Emergency practice drill highlights:

  • During emergency practice drills always go to where the emergency equipment is located and have participants bring the equipment to the mock-emergency site.
  • Review all steps necessary in managing an actual emergency.
  • Clearly remind all participants that the new American Heart Association (AHA) Health-Care Provider (HCP) basic life support (BLS) guidelines have moved away from the previous “A-B-C” (Airway-Breathing-Circulation) protocol to the new “C-A-B” (Circulation-Airway-Breathing) protocol. Remind all participants that one no longer has to “look, listen, and feel,” as these steps waste precious time and are not helpful in reviving a collapsed patient. Have participants demonstrate their CPR skills, so the information stays current.
  • Run a mock emergency drill with a patient and provider, and have participants respond to the provider’s call for help. Observe if the correct provider and bystander tasks are appropriately completed as outlined. Once the drill is completed, provide feedback and correctional steps, if needed, to the provider and bystanders.
  • During the drill, the first person or the provider encountering the emergency should call for help and stay to assess and assist the patient.
  • The person or provider calling for help follows a structured form of communication so the information gets transmitted correctly to those providing assistance. Remember that the communication needs to be concise and organized, as this standardizes discussion among all participants.
  • The person or provider encountering the emergency provides information about the emergency situation, any or all background information, and patient assessment information using the following formula:
    • Situation: Why help is needed or what the concern is.
    • Background: Information about the patient’s current code status, the course of the emergency, and the patient’s present medical history and/or present social history.
    • Assessment: The patient’s vital signs and what problems he/she is experiencing with the vital signs.
  • Bystanders responding to the call for help must immediately disperse and bring in the emergency equipments including oxygen; they should assist the provider, call EMS, and direct EMS to the emergency site when they arrive.
  • Recommendations will be provided by the EMS or triage team(s), who will indicate what best treatment(s) will help with the care, what additional consults or tests are needed once the patient is stable, and if the patient needs to be transferred for hospitalization.

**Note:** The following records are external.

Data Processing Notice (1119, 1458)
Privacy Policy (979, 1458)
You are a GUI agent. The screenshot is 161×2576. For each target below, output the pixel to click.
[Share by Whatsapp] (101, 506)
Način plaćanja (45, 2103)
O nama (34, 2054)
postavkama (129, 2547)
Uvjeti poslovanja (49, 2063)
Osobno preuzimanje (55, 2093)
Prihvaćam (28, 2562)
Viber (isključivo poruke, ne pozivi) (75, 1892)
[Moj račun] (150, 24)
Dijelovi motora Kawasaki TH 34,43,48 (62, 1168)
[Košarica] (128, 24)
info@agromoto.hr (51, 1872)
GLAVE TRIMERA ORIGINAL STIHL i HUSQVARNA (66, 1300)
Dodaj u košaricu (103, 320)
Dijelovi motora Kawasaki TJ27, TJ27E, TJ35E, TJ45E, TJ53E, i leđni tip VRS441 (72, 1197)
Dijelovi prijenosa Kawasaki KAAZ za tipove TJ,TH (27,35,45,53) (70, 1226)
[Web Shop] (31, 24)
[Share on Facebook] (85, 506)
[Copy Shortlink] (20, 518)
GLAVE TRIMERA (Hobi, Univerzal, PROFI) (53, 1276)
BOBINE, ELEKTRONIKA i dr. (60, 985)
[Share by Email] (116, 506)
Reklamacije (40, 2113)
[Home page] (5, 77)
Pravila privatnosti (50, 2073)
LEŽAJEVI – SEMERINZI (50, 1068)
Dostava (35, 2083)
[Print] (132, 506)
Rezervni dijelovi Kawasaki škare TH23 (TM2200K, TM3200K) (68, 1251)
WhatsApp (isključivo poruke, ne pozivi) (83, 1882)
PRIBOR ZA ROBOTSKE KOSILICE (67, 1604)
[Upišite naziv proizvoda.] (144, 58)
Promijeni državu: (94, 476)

Common Medications Used During Medical Emergencies

The following medications are used in a medical emergency (list given in alphabetical order):

  • Aminophylline (250mg/10mL): In addition to aminophylline, metaproterenol (Alupent) or albuterol (Proventil) are the most common inhalers found in emergency drug kits. The patient places either inhaler into the mouth and compresses the spray vial to express the bronchodilator while inhaling. Then the patient slowly exhales to disperse the medication in the bronchi. Bronchospasm usually resolves within 30 seconds to one minute of inhaler use.
  • Aromatic ammonia: The white wrap turns pink when ammonia vapors form after the vaporole is crushed or cracked open.
  • Aspirin: Uncoated 81mg and 325mg tablets. Aspirin is part of the prehospital treatment for suspected heart attack victims. Two 81mg tablets or one 325mg aspirin tablet chewed and swallowed is recommended in any patient who is suffering chest pain for the first time. Ensure that the patient has no allergy to aspirin, no underlying bleeding disorders, and no history of peptic ulceration.
  • Cimetidine (Tagamet): H2 blocker: 300mg IV/IM/PO.
  • Dextrose (D50W): 50mL, 50% dextrose.
  • Diazepam (Valium): 5mg/mL vial. Newer kits also contain Midazolam (Versed) in 1mg/mL or 5mg/mL vials.
  • Diphenhydramine (Benadryl): H1 blocker: 50mg/mL. Diphenhydramine (Benadryl) is the histamine blocker most commonly found in emergency drug kits and it is used in the management of allergic reactions that are not life threatening and in the management of acute anaphylactic reactions, after epinephrine has been used.
  • Epinephrine: 1:10,000: Administer 0.3mg IV slowly in a hypotensive patient. Only an emergency room physician or emergency personnel responding to the emergency should administer this.
  • Epinephrine: 1:1,000 dilution: Administer 0.3–0.5mL SC/IM. Epinephrine is dosed in a 1:1000 (0.3 mg) concentration and must be available in a preloaded syringe. The faster the patient gets epinephrine during an acute anaphylactic reaction, the greater is the chance of survival. It is not uncommon to need more than one dose. Therefore, in addition to the preloaded syringe, the emergency kit should contain 1 mL cartridges of epinephrine 1:1000.
  • Famotidine (Pepcid): H2 blocker: 20mg IV/PO.
  • Glucagon: 1mg injected IM in the deltoid muscle.
  • Glucose: Oral glucose.
  • Hydrocortisone sodium succinate (Solu-Cortef): 100–200mg IV/IM.
  • Lidocaine.
  • Morphine sulfate.
  • Naloxone (Narcan): 0.4mg IV.
  • Nitroglycerine (NTG) tablet: 0.3mg sublingual (SL). This is given every five minutes up to a maximum of three tablets after confirming, each time, that the systolic BP is maintaining above 115 mmHg. Some emergency kits may have nitroglycerine lingual spray instead of nitroglycerine tablets. It is actually better to have nitroglycerine lingual spray in the emergency kit instead of nitroglycerine tablets, as it has a longer shelf life compared to NTG tablets. The nitroglycerine is sprayed onto the patient’s tongue and it is as effective as the NTG tablets. The potency of one spray is equal to the potency of one sublingual tablet (0.3mg/tablet).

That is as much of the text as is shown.